■ THE PROBLEM: Rescale the records from the line containing "홈으로 (13, 136)" through the end of the records, both ends included. Rewrite only those lines, requests included, multiplying each answer coordinate by 1.85 and rounding to whole numbers, with halves rounded up.

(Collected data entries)
────────────────────
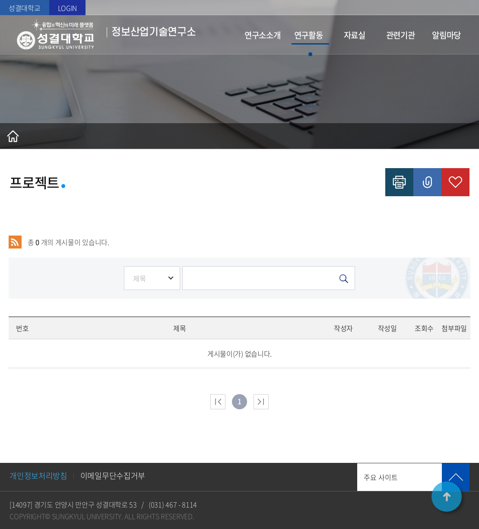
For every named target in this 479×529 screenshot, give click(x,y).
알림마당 (446, 35)
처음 (217, 401)
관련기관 (400, 35)
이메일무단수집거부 (112, 475)
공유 (427, 182)
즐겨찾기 (455, 182)
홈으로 (13, 136)
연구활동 (308, 35)
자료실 (354, 35)
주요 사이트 (381, 477)
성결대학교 (25, 8)
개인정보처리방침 (38, 475)
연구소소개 (262, 35)
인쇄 (399, 182)
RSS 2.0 (15, 242)
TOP (446, 496)
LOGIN (67, 8)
────────────────────
■ RESULT FOR THIS EXERCISE:
홈으로 (24, 252)
연구활동 (570, 65)
자료실 (655, 65)
주요 사이트 (705, 882)
성결대학교 (46, 15)
개인정보처리방침 (70, 879)
연구소소개 (485, 65)
인쇄 (738, 337)
RSS 2.0 (28, 448)
TOP (825, 918)
LOGIN (124, 15)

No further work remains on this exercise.